Despite my spiritual depression, I have been struck by how much I have learned about Jesus’ personality through all of my readings. I seem to know him better than I did even two or three years ago. I am constantly amazed by the examples in which Jesus spent time with the people we consider the refuse of this world: the lepers, the blind, the lame, the weak, the prostitutes, the women, the tax collectors, the obvious sinners. But Jesus wasn’t discriminating, he also spent time with the Pharisees and the Saduccees—those who wanted to meet with him but in secret. Jesus was willing to meet with anyone anywhere who wanted to meet with him.

If Jesus were around today, I think he’d be hanging around drug dealers and users, alcoholics, womanizers, gays, HIV-positive patients, Las Vegas showgirls, porn stars—part of the people who will readily admit that they don’t have it all together. But Jesus would probably meet with politicians, Hollywood stars, CEOs, white-collar workers, Wall Street businessmen—all the people who pretend like they have it all together but in secret, are really searching for something or someone to give their life real meaning.

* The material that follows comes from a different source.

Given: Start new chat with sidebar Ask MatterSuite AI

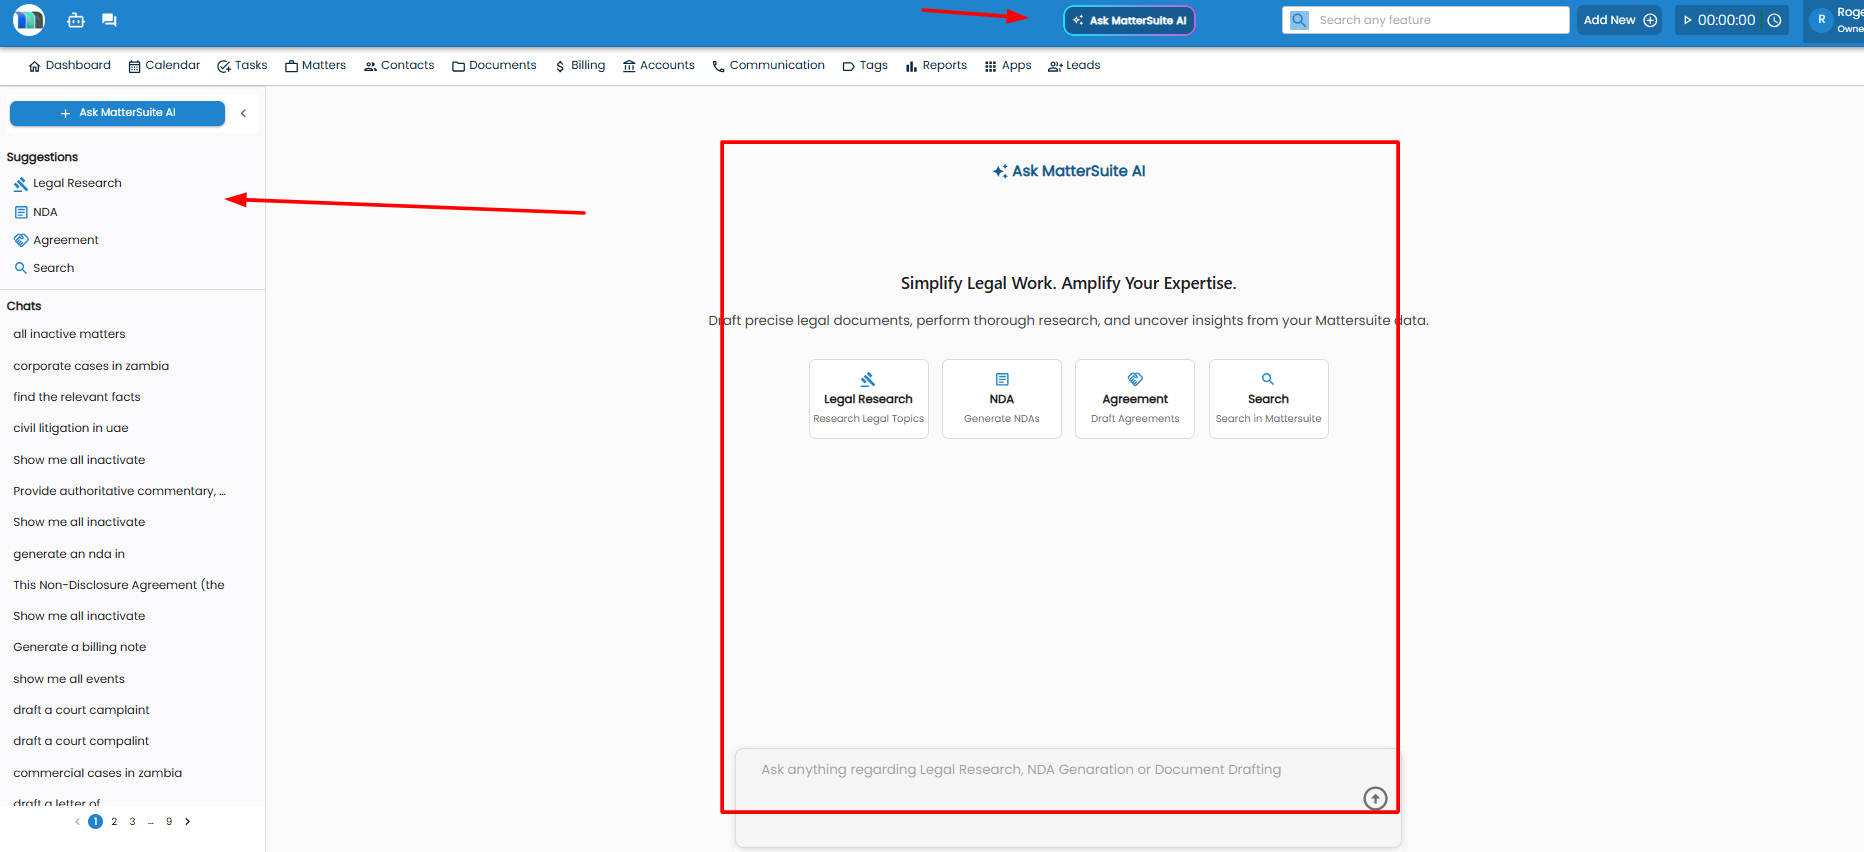Looking at the screenshot, I should pos(117,113).
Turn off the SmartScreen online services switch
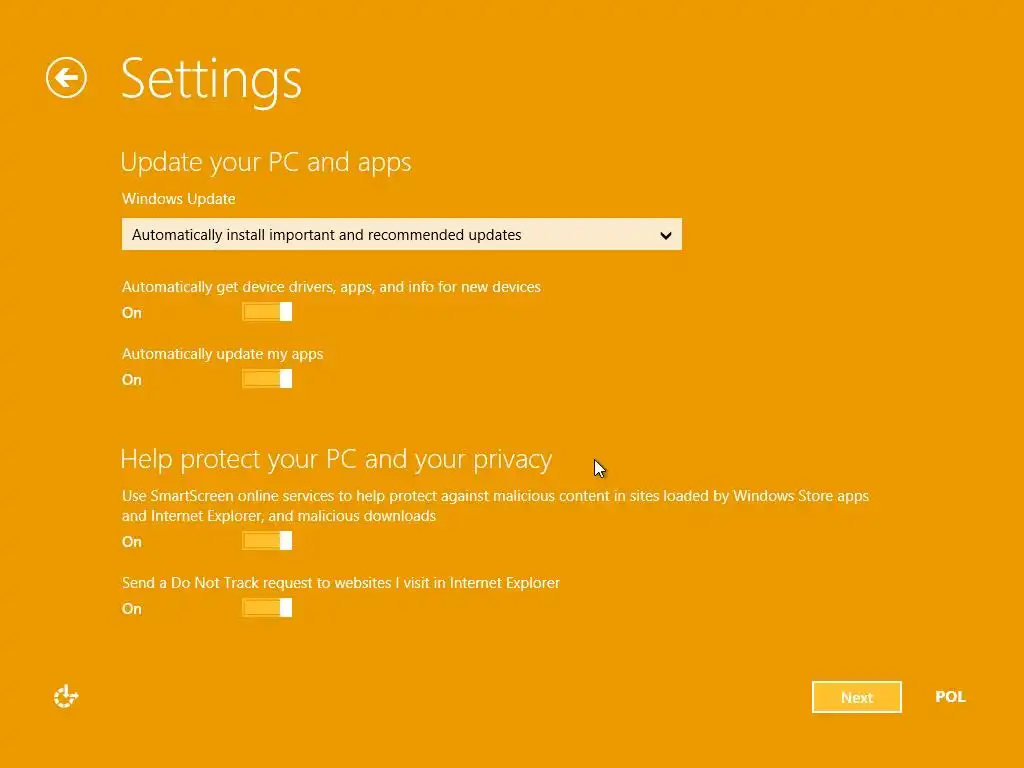Screen dimensions: 1024x768 point(267,541)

Jesus was never an either/or kind of guy. Why must his followers be? Why can’t a church that arguably could be considered wealthy reach out to the people that Jesus would have reached out to? Is the church’s message so comfortable that it alienates the outcasts and welcomes the moralists?

For all of my complaining, I don’t have any solutions. My first step, however, in 2011 will be to read the book When Helping Hurts to discover the appropriate ways to reach out to a poorer, minority-filled community. I can’t imagine that it would be good for either me or that community to barge in and start doling out food without first discovering how to appropriately minister to their needs. The fact that I look more like them could be a help or a hindrance. I don’t know. But perhaps the fact that we share a darker skin color has given me a burden to reach out to them.

People say one person can make a difference. I don’t know. I think I share more of Hillary Clinton’s perspective in that “it takes a village.” I don’t know if I can make a difference in anyone’s life or if I can accomplish anything at all as one person. But I would like to get the ball rolling.